§ **Exercise prompt**
Rewrite the records starting at the line with "Task: Click the WR2 5TW postcode label box" and ending at the line with "Action: click(262, 230)", offsetting every coordinate in the answers by 114. Leave all other text unchanged.

(Data drawn from a collection)
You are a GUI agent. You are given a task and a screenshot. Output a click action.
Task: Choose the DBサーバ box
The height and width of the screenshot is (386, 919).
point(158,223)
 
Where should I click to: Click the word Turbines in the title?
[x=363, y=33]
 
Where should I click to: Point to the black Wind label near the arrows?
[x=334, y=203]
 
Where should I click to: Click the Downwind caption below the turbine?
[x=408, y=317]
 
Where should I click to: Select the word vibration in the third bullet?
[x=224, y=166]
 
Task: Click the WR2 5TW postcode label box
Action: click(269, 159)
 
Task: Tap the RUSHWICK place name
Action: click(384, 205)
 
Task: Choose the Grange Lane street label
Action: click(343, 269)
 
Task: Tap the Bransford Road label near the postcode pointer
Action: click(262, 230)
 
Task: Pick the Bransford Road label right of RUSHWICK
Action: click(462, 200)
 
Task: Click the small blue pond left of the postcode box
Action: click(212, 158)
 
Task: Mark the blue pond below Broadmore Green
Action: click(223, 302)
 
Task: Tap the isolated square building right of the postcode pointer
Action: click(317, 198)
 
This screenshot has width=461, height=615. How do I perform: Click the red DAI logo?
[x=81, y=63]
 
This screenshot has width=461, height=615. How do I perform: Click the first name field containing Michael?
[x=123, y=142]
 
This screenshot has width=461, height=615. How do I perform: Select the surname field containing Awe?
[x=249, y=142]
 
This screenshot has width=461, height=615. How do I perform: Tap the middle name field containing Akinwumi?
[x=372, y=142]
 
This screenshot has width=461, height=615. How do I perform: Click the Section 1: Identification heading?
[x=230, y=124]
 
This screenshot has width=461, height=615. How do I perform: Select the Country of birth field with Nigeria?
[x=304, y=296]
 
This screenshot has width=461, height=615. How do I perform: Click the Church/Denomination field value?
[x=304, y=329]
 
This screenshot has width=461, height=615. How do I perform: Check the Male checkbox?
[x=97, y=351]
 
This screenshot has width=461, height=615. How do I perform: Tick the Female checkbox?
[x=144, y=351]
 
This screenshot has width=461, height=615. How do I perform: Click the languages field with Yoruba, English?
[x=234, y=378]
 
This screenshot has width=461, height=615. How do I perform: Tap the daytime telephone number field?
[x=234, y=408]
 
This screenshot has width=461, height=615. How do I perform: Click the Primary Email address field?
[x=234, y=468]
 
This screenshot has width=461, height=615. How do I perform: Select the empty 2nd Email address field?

§ **Exercise answer**
Task: Click the WR2 5TW postcode label box
Action: click(383, 273)
 
Task: Tap the RUSHWICK place name
Action: click(498, 319)
 
Task: Choose the Grange Lane street label
Action: click(457, 383)
 
Task: Tap the Bransford Road label near the postcode pointer
Action: click(376, 344)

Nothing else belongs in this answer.